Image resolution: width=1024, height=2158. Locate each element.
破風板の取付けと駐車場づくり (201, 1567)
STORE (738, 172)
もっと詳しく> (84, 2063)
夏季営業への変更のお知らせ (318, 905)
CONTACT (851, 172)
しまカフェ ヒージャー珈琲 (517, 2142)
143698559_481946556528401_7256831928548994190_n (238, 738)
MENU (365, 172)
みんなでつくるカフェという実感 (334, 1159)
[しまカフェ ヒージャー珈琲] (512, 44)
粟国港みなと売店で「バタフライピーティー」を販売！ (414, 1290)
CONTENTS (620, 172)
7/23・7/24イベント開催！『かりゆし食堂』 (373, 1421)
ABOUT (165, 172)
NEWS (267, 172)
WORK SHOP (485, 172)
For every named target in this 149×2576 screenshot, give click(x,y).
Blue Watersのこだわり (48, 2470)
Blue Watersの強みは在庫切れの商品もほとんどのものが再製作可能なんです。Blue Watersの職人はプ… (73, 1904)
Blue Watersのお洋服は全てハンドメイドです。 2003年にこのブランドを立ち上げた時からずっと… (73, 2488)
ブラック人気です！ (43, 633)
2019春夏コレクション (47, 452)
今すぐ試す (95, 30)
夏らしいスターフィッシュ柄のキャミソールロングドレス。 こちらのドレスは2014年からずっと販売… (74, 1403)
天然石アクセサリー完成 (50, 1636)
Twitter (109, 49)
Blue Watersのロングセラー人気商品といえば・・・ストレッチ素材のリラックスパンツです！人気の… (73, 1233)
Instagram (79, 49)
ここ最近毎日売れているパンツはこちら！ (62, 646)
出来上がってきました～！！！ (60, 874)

# Problem description
What is the number of lines in the data that hold the string "Blue"? Answer with the number only.

# Output for this exercise
4